Exercise directions -
Give back every entry, copied exactly.

Available data -

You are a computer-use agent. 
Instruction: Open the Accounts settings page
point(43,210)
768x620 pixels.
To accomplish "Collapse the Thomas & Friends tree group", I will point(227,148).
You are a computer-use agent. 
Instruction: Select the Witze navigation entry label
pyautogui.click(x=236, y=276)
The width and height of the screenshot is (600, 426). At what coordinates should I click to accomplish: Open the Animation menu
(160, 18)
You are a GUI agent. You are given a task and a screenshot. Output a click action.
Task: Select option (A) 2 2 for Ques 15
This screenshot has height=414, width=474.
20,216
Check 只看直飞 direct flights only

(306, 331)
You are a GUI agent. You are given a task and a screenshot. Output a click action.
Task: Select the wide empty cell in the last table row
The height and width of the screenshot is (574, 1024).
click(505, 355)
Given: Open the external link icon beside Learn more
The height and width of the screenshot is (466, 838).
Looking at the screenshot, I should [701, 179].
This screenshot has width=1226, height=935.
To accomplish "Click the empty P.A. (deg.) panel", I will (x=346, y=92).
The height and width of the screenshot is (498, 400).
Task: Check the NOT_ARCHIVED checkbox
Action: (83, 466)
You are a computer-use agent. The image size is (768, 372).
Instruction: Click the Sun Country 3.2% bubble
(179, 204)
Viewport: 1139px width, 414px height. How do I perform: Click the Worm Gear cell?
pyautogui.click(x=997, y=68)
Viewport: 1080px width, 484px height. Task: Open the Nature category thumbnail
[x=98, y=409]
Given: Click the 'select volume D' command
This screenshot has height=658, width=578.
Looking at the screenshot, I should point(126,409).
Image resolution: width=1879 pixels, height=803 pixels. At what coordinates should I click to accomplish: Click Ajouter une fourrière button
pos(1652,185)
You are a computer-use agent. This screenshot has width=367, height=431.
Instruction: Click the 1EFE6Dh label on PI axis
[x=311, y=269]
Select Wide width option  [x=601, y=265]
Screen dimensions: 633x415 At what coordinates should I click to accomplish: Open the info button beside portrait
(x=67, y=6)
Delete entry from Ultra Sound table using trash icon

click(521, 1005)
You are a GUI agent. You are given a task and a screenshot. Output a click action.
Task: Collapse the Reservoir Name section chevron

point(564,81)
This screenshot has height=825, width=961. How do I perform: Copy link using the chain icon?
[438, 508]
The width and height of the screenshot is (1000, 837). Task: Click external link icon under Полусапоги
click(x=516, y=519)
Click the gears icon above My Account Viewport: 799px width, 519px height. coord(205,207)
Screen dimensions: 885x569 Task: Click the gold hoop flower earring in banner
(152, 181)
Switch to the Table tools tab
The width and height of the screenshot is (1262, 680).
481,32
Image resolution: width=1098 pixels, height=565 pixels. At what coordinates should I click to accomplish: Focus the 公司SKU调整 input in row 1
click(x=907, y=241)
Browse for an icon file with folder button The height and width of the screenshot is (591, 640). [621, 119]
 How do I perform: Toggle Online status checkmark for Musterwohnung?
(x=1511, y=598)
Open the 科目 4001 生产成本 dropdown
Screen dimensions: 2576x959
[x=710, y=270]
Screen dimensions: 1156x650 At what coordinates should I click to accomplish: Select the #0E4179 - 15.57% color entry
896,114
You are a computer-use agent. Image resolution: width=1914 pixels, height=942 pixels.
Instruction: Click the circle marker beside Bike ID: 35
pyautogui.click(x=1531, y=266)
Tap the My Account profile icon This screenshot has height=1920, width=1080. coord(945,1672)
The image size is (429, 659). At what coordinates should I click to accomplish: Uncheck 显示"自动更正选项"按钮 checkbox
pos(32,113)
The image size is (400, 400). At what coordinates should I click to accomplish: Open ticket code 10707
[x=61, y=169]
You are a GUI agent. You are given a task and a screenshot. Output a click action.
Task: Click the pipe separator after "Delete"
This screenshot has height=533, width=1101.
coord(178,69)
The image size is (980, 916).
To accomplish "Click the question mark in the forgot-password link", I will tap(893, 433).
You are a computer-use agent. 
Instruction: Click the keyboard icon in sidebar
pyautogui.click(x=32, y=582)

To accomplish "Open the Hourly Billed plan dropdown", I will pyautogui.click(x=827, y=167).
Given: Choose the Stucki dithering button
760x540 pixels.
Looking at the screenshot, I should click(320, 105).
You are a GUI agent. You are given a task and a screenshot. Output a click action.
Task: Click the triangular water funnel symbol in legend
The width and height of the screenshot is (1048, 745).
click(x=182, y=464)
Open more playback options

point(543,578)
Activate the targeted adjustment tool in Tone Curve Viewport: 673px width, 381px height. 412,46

Response area -
You are a computer-use agent. 
Instruction: Open the Accounts settings page
point(43,210)
768x620 pixels.
To accomplish "Collapse the Thomas & Friends tree group", I will point(227,148).
You are a computer-use agent. 
Instruction: Select the Witze navigation entry label
pyautogui.click(x=236, y=276)
The width and height of the screenshot is (600, 426). At what coordinates should I click to accomplish: Open the Animation menu
(160, 18)
You are a GUI agent. You are given a task and a screenshot. Output a click action.
Task: Select option (A) 2 2 for Ques 15
This screenshot has height=414, width=474.
20,216
Check 只看直飞 direct flights only

(306, 331)
You are a GUI agent. You are given a task and a screenshot. Output a click action.
Task: Select the wide empty cell in the last table row
The height and width of the screenshot is (574, 1024).
click(505, 355)
Given: Open the external link icon beside Learn more
The height and width of the screenshot is (466, 838).
Looking at the screenshot, I should [701, 179].
This screenshot has width=1226, height=935.
To accomplish "Click the empty P.A. (deg.) panel", I will (x=346, y=92).
The height and width of the screenshot is (498, 400).
Task: Check the NOT_ARCHIVED checkbox
Action: (83, 466)
You are a computer-use agent. The image size is (768, 372).
Instruction: Click the Sun Country 3.2% bubble
(179, 204)
Viewport: 1139px width, 414px height. How do I perform: Click the Worm Gear cell?
pyautogui.click(x=997, y=68)
Viewport: 1080px width, 484px height. Task: Open the Nature category thumbnail
[x=98, y=409]
Given: Click the 'select volume D' command
This screenshot has height=658, width=578.
Looking at the screenshot, I should point(126,409).
Image resolution: width=1879 pixels, height=803 pixels. At what coordinates should I click to accomplish: Click Ajouter une fourrière button
pos(1652,185)
You are a computer-use agent. This screenshot has width=367, height=431.
Instruction: Click the 1EFE6Dh label on PI axis
[x=311, y=269]
Select Wide width option  [x=601, y=265]
Screen dimensions: 633x415 At what coordinates should I click to accomplish: Open the info button beside portrait
(x=67, y=6)
Delete entry from Ultra Sound table using trash icon

click(521, 1005)
You are a GUI agent. You are given a task and a screenshot. Output a click action.
Task: Collapse the Reservoir Name section chevron

point(564,81)
This screenshot has height=825, width=961. How do I perform: Copy link using the chain icon?
[438, 508]
The width and height of the screenshot is (1000, 837). Task: Click external link icon under Полусапоги
click(x=516, y=519)
Click the gears icon above My Account Viewport: 799px width, 519px height. coord(205,207)
Screen dimensions: 885x569 Task: Click the gold hoop flower earring in banner
(152, 181)
Switch to the Table tools tab
The width and height of the screenshot is (1262, 680).
481,32
Image resolution: width=1098 pixels, height=565 pixels. At what coordinates should I click to accomplish: Focus the 公司SKU调整 input in row 1
click(x=907, y=241)
Browse for an icon file with folder button The height and width of the screenshot is (591, 640). [621, 119]
 How do I perform: Toggle Online status checkmark for Musterwohnung?
(x=1511, y=598)
Open the 科目 4001 生产成本 dropdown
Screen dimensions: 2576x959
[x=710, y=270]
Screen dimensions: 1156x650 At what coordinates should I click to accomplish: Select the #0E4179 - 15.57% color entry
896,114
You are a computer-use agent. Image resolution: width=1914 pixels, height=942 pixels.
Instruction: Click the circle marker beside Bike ID: 35
pyautogui.click(x=1531, y=266)
Tap the My Account profile icon This screenshot has height=1920, width=1080. coord(945,1672)
The image size is (429, 659). At what coordinates should I click to accomplish: Uncheck 显示"自动更正选项"按钮 checkbox
pos(32,113)
The image size is (400, 400). At what coordinates should I click to accomplish: Open ticket code 10707
[x=61, y=169]
You are a GUI agent. You are given a task and a screenshot. Output a click action.
Task: Click the pipe separator after "Delete"
This screenshot has height=533, width=1101.
coord(178,69)
The image size is (980, 916).
To accomplish "Click the question mark in the forgot-password link", I will tap(893, 433).
You are a computer-use agent. 
Instruction: Click the keyboard icon in sidebar
pyautogui.click(x=32, y=582)

To accomplish "Open the Hourly Billed plan dropdown", I will pyautogui.click(x=827, y=167).
Given: Choose the Stucki dithering button
760x540 pixels.
Looking at the screenshot, I should click(320, 105).
You are a GUI agent. You are given a task and a screenshot. Output a click action.
Task: Click the triangular water funnel symbol in legend
The width and height of the screenshot is (1048, 745).
click(x=182, y=464)
Open more playback options

point(543,578)
Activate the targeted adjustment tool in Tone Curve Viewport: 673px width, 381px height. 412,46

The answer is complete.